加藤好男氏は日本代表GKコーチとして激動の時期を過ごした
就任して2年でイビチャ・オシム監督が倒れ、
次に就任したのは自分と同期で古河電工に入社した岡田武史監督
指揮官が交代しただけではない
2010年南アフリカ・ワールドカップメンバーを前にして
川口能活は負傷しており楢崎正剛のバックアップは経験が浅い
そんな苦しいときに起用された川島永嗣が活躍し
そのまま正GKの座を確保することになった
その川島が育つ過程も加藤氏は見続けていた
今はJFAアカデミー福島のGKコーチとして
静岡県御殿場の時之栖で後進の指導にあたっている
加藤氏は次の日本を背負うGKをきっと育ててくれるだろう
デビュー戦で5失点 次の試合からベンチ外へ
私は日本リーグに入った年から5年間で5試合しか出られなかったんですよ。
あまりにも高校、大学と順調すぎたんです。高校は1年から試合で使ってもらって、高校選手権には1年生のときも3年生のときも出してもらって。大学も1年からずっと使っていただいて、関西学生代表、ユニバーシアード日本代表、日本代表候補って、階段を駆け足で登っていた感じで。それで、1980年に鳴り物入りで古河電工に入って日本リーグの1年目に大きな壁にぶつかりましたね。
当時、「日本代表学生トリオ」って言って、古河電工の新人5人の中に日本代表が3人いました。1人は田嶋幸三、今の日本サッカー協会会長、もう1人は岡田武史副会長で、もう1人が私でした。他にも日本リーグで2度の得点王に輝て日本代表にも入る吉田弘なんかも一緒で。
運悪くというか、私のデビュー戦は古河電工が最も苦手としている東洋工業だったんです。そこで5点ぶち込まれちゃったんですね。すると次の試合からメンバーを外れて、ベンチにも入れなくなって。それからもうずーっとです。そのときはメチャメチャ苦しかったですね。毎日200本、300本、雨あられのシュートを受けるわけですよ。その中で試合に出られない。つまり認めてもらえない苦しさというか。

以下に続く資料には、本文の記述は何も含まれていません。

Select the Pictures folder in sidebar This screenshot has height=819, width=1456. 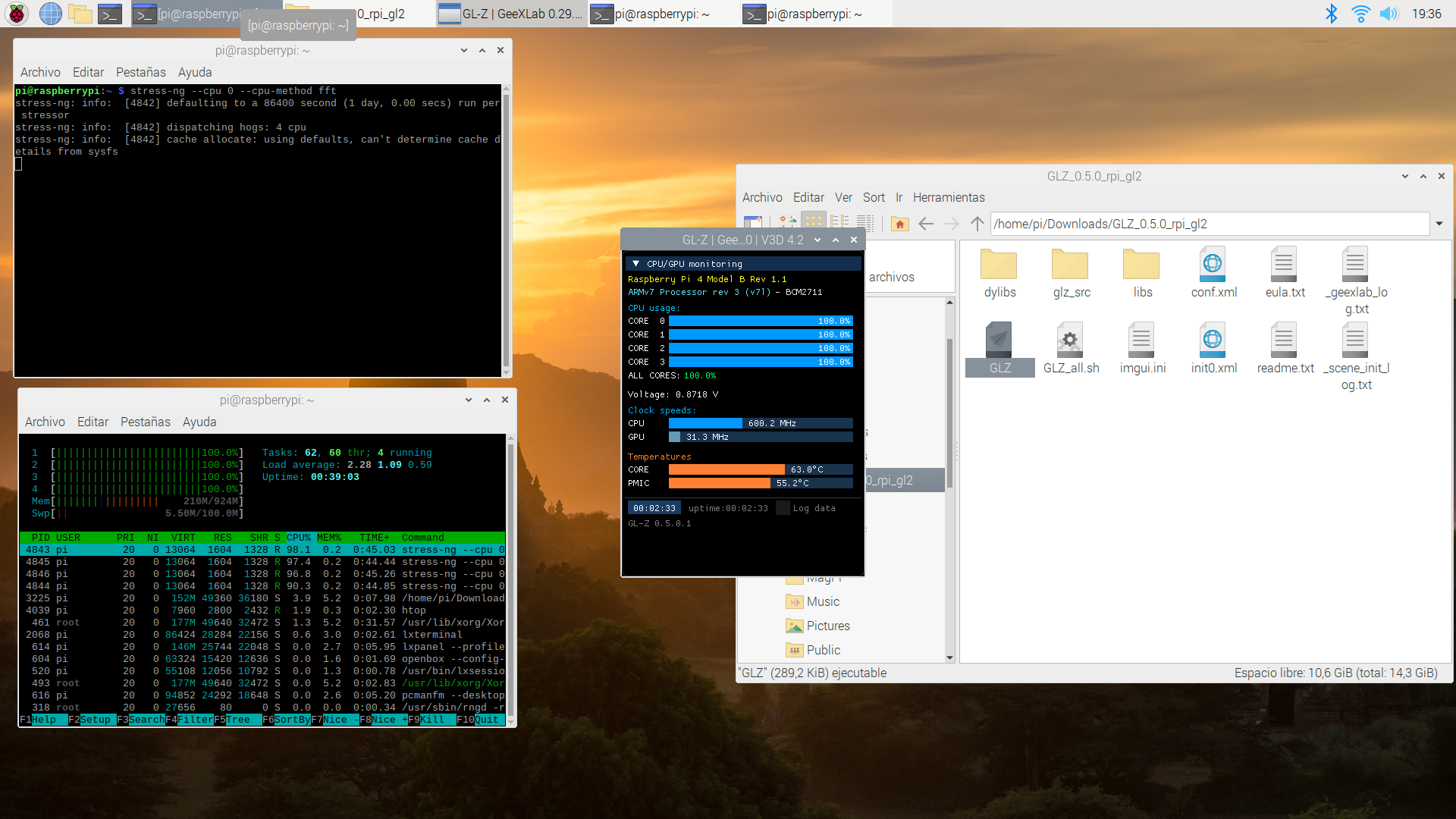[827, 626]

試合に出られない自分の役目って、毎回ビデオ撮りなんですよ。控えにも入ってないんで。アウェイにチームが行ったときは、次の対戦相手のビデオ撮りをしてたんです。するとスタジアムで私を見つけた人から「日本代表選手がなんであんなところでビデオ撮ってるの?」とか、「なんで試合出てないの?」とか、よく言われました。そのときはキツかったですね。

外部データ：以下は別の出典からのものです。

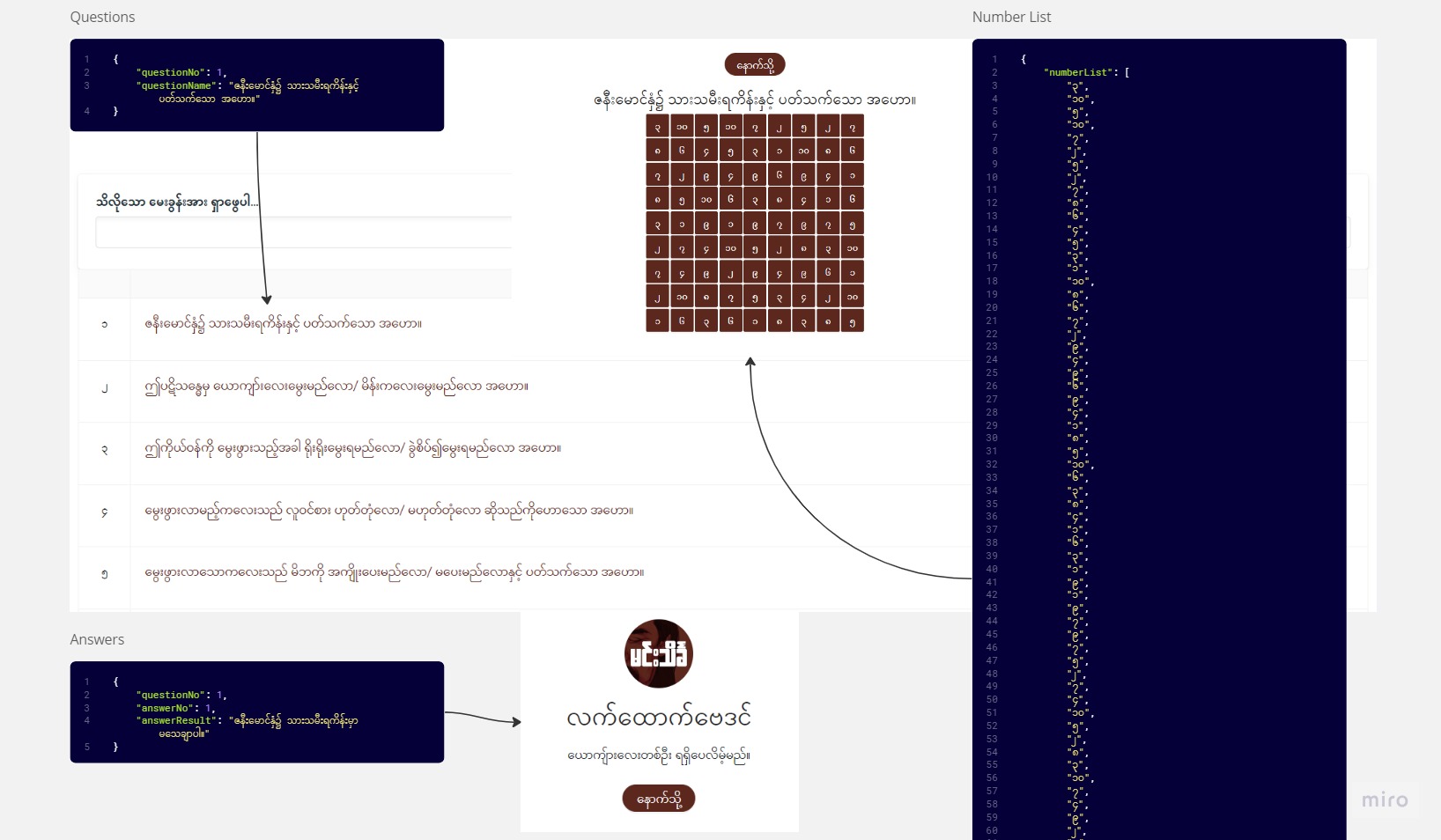1441x840 pixels.
Task: Click the Miro logo watermark
Action: point(1383,800)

当時、雑誌では「新人が大量点を取られたからといって責任を取らせるのか」という声がありましたし、古河のOBの方の中にも監督に対して話をしたりとか、そういうのがあったみたいです。ただ自分にとってはベンチからも外れていたことがよかったと思います。ビデオを撮ることで、サッカーを見る目だったり、分析だったりをかなり身につきましたからね。まぁ40年近く前ですからね、今だから言えます。
そのときがあったから、試合に出るためには何が必要なのか、自分には何が足りないのか、他の選手のプレーを分析したり噛み砕いて見られるようになったと言えます。それまでは「より早く」「より強く」「より高く」とか、そんな理想を追い求めて、地に足を付けずに上を目指そうとやってましたね。
当時の監督さんもどうやって私を自信回復させようかとか、すごくいろんなことを考えられてました。当時今でいうサテライトリーグみたいなヤングフットボールリーグというのがあって、そこではどんどん使ってもらってたんです。それで優勝したりしてました。
それで1年1試合のペースでリーグ戦に出て、あとはカップ戦には使ってもらったりしてました。試合に使ってもらえるようになった1986-87シーズンのJSLカップでは優勝もしたんです。でも日本リーグとなると、のちにジェフの社長になった淀川隆博さんや、日本代表の佐藤長英さんがいらっしゃって、なかなかチャンスがなかったですね。
今のJリーグを見ててもそうなんですけど、30代のGKがJ1の18チーム中、半数以上いますよね。これは若い人が成長してないのか、成長スピードが遅いのか、あるいはGKというポジションは、30代がいいのかという話だと思います。
GKは30歳ぐらいになったときに、いろんなことがわかって、見えてきて、そしてまだ体も思い通り操作できる。だからだいたい28歳から30代前半ぐらいが、一番体の無理が利いて、サッカーの理解力とともフィットする感じかもしれないですね。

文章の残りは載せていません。